Les autres hommes sont déterminés à agir sans sentir ni connaître les causes qui les font mouvoir, sans même songer qu'il y en ait. Le philosophe au contraire démêle les causes autant qu'il est en lui, et souvent même les prévient, et se livre à elles avec connaissance: c'est une horloge qui se monte, pour ainsi dire, quelquefois elle-même. Ainsi il évite les objets qui peuvent lui causer des sentiments qui ne conviennent ni au bien-être, ni à l'être raisonnable, et cherche ceux qui peuvent exciter en lui des affections convenables à l'état où il se trouve. La raison est à l'égard du philosophe ce que la grâce est à l'égard du chrétien. La grâce[1] détermine le chrétien à agir; la raison détermine le philosophe.
             Les autres hommes sont emportés par leurs passions, sans que les actions qu'ils font soient précédées de la réflexion : ce sont des hommes qui marchent dans les ténèbres; au lieu que le philosophe, dans ses passions mêmes, n'agit qu'après la réflexion; il marche la nuit, mais il est précédé d'un flambeau.
             La vérité n'est pas pour le philosophe une maîtresse qui corrompe son imagination, et qu'il croie trouver partout; il se contente de la pouvoir démêler où il peut l'apercevoir. Il ne la confond point avec la vraisemblance; il prend pour vrai ce qui est vrai, pour faux ce qui est faux, pour douteux ce qui est douteux, et pour vraisemblance ce qui n'est que vraisemblance. Il fait plus, et c'est ici une grande perfection du philosophe, c'est que lorsqu'il n'a point de motif pour juger, il sait demeurer indéterminé [...]
            L'esprit philosophique est donc un esprit d'observation et de justesse, qui rapporte tout à ses véritables principes; mais ce n'est pas l'esprit seul que le philosophe cultive, il porte plus loin son attention et ses soins.
              L'homme n'est point un monstre qui ne doive vivre que dans les abîmes de la mer ou dans le fond d'une forêt : les seules nécessités de la vie lui rendent le commerce des autres nécessaire et dans quelqu'état où il puisse se trouver, ses besoins et le bien-être l'engagent à vivre en société[2]. Ainsi la raison exige de lui qu'il connaisse, qu'il étudie, et qu'il travaille à acquérir les qualités sociables.
            Notre philosophe ne se croit pas en exil dans ce monde[3]; il ne croit point être en pays ennemi; il veut jouir en sage économe des biens que la nature lui offre; il veut trouver du plaisir avec les autres; et pour en trouver, il faut en faire ainsi il cherche à convenir à ceux avec qui le hasard ou son choix le font vivre et il trouve en même temps ce qui lui convient: c'est un honnête homme qui veut plaire et se rendre utile […]
            Le vrai philosophe est donc un honnête homme qui agit en tout par raison, et qui joint à un esprit de réflexion et de justesse les mœurs et les qualités sociales. Entez[4] un souverain sur un philosophe d’une telle trempe, et vous aurez un souverain parfait.       

 

 

 

  

 

 

Question :  Quelles sont pour Dumarsais les qualités que doit rechercher le « philosophe », et les défauts que celui-ci doit savoir éviter ?

 

1)      Première lecture du texte : Observez la typographie, les principaux connecteurs logiques, les champs lexicaux dominants, et servez-vous de cette analyse pour dégager le thème, la thèse et la composition du texte : combien de parties décelez-vous ? Quel est le thème dominant et/ou la fonction de chacune des parties ?

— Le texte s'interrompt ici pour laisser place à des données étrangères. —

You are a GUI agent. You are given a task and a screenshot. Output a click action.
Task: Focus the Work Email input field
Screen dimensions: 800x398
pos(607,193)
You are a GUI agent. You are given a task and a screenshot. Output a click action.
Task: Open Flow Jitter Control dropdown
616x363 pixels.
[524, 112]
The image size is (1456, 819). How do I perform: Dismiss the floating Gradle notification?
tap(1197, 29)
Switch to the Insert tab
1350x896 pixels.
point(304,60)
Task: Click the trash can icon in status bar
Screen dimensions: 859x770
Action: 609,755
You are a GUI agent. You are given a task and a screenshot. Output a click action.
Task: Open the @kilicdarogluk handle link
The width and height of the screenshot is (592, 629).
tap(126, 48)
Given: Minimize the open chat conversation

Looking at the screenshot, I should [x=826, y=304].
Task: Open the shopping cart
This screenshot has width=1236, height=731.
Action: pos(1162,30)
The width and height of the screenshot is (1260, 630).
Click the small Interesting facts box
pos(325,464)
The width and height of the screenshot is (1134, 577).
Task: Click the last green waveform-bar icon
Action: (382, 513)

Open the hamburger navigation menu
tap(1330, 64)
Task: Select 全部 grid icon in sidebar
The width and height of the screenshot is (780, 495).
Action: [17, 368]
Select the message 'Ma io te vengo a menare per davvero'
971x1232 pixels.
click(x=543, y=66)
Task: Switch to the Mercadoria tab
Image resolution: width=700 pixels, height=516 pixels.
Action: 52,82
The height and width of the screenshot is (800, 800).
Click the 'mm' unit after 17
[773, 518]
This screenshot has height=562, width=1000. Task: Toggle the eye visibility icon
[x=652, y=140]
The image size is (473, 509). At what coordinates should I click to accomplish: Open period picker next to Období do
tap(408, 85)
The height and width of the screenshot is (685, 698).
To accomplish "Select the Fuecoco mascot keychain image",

2)      Deuxième lecture du texte : Relisez le texte de façon linéaire, paragraphe par paragraphe : en étudiant les oppositions lexicales, les métaphores appliquées au philosophe, en reformulant les phrases dont le sens vous paraît difficile, dégagez les qualités qui sont pour Dumarsais le propre du « philosophe », et les défauts que celui-ci doit savoir éviter.

 

Commentaire sous forme de lecture linéaire :

 

Introduction :

César Chesneau Dumarsais (1676-1756) est un grammairien. Il est surtout connu pour un Traité des tropes, c’est à dire une théorie des figures de style, un ouvrage de rhétorique. Ami de Diderot,  et de d’Alembert, maîtres d’œuvres de l’Encyclopédie il est chargé par eux de rédiger pour cet ouvrage l’article « Philosophe » qui reflète l’idéal de tout un mouvement littéraire : le mouvement dit des « Lumières ».

Il s’agit à l’évidence moins d’un article de dictionnaire au sens classique du terme que d’un texte argumentatif défendant une certaine conception de la philosophie. Nous montrerons que ce texte illustre son titre de façon ordonnée, systématique, et systématiquement polémique : il définit de façon engagée, personnelle, ce que doit être pour l’auteur un philosophe, et ce qu’il doit éviter.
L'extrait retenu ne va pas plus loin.